(Entries drawn from a collection)
= = = =

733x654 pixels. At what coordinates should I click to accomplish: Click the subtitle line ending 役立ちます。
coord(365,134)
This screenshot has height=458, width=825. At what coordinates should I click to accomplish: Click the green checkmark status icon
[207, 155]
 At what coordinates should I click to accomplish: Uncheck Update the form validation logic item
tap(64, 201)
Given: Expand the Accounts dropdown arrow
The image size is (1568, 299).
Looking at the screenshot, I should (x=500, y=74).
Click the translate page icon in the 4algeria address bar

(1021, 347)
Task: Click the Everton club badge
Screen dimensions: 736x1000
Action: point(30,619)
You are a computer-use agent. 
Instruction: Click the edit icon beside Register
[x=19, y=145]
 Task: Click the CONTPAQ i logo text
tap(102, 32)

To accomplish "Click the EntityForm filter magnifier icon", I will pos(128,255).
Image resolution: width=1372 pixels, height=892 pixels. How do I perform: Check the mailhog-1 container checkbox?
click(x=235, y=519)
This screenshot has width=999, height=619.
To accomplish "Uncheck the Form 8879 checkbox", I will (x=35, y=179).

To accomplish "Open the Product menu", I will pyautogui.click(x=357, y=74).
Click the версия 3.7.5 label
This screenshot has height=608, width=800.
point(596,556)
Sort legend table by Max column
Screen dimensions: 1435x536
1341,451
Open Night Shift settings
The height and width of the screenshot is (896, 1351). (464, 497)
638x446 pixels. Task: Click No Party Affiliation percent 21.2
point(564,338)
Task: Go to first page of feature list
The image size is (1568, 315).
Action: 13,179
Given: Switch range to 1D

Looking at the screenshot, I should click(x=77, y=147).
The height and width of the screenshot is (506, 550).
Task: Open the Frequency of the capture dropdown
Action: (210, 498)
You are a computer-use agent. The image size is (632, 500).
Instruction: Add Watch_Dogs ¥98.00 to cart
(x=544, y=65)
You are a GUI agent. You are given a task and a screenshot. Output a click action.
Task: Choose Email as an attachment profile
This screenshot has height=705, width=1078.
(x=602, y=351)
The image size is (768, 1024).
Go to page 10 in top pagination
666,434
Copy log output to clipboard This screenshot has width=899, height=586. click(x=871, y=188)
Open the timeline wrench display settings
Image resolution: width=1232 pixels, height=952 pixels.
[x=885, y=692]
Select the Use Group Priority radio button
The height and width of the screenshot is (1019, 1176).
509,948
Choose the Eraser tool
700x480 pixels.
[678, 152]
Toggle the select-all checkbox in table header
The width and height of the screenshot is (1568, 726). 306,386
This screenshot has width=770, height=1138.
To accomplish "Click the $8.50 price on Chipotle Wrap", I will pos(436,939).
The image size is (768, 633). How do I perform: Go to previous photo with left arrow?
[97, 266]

= = = =

**What to produce:**
Rewrite the records above with every "checkbox" changed to "check box", keeping everything else the same.

**Correct output:**
733x654 pixels. At what coordinates should I click to accomplish: Click the subtitle line ending 役立ちます。
coord(365,134)
This screenshot has height=458, width=825. At what coordinates should I click to accomplish: Click the green checkmark status icon
[207, 155]
 At what coordinates should I click to accomplish: Uncheck Update the form validation logic item
tap(64, 201)
Given: Expand the Accounts dropdown arrow
The image size is (1568, 299).
Looking at the screenshot, I should (x=500, y=74).
Click the translate page icon in the 4algeria address bar

(1021, 347)
Task: Click the Everton club badge
Screen dimensions: 736x1000
Action: point(30,619)
You are a computer-use agent. 
Instruction: Click the edit icon beside Register
[x=19, y=145]
 Task: Click the CONTPAQ i logo text
tap(102, 32)

To accomplish "Click the EntityForm filter magnifier icon", I will pos(128,255).
Image resolution: width=1372 pixels, height=892 pixels. How do I perform: Check the mailhog-1 container check box?
click(x=235, y=519)
This screenshot has width=999, height=619.
To accomplish "Uncheck the Form 8879 check box", I will (x=35, y=179).

To accomplish "Open the Product menu", I will pyautogui.click(x=357, y=74).
Click the версия 3.7.5 label
This screenshot has height=608, width=800.
point(596,556)
Sort legend table by Max column
Screen dimensions: 1435x536
1341,451
Open Night Shift settings
The height and width of the screenshot is (896, 1351). (464, 497)
638x446 pixels. Task: Click No Party Affiliation percent 21.2
point(564,338)
Task: Go to first page of feature list
The image size is (1568, 315).
Action: 13,179
Given: Switch range to 1D

Looking at the screenshot, I should click(x=77, y=147).
The height and width of the screenshot is (506, 550).
Task: Open the Frequency of the capture dropdown
Action: (210, 498)
You are a computer-use agent. The image size is (632, 500).
Instruction: Add Watch_Dogs ¥98.00 to cart
(x=544, y=65)
You are a GUI agent. You are given a task and a screenshot. Output a click action.
Task: Choose Email as an attachment profile
This screenshot has height=705, width=1078.
(x=602, y=351)
The image size is (768, 1024).
Go to page 10 in top pagination
666,434
Copy log output to clipboard This screenshot has width=899, height=586. click(x=871, y=188)
Open the timeline wrench display settings
Image resolution: width=1232 pixels, height=952 pixels.
[x=885, y=692]
Select the Use Group Priority radio button
The height and width of the screenshot is (1019, 1176).
509,948
Choose the Eraser tool
700x480 pixels.
[678, 152]
Toggle the select-all check box in table header
The width and height of the screenshot is (1568, 726). 306,386
This screenshot has width=770, height=1138.
To accomplish "Click the $8.50 price on Chipotle Wrap", I will pos(436,939).
The image size is (768, 633). How do I perform: Go to previous photo with left arrow?
[97, 266]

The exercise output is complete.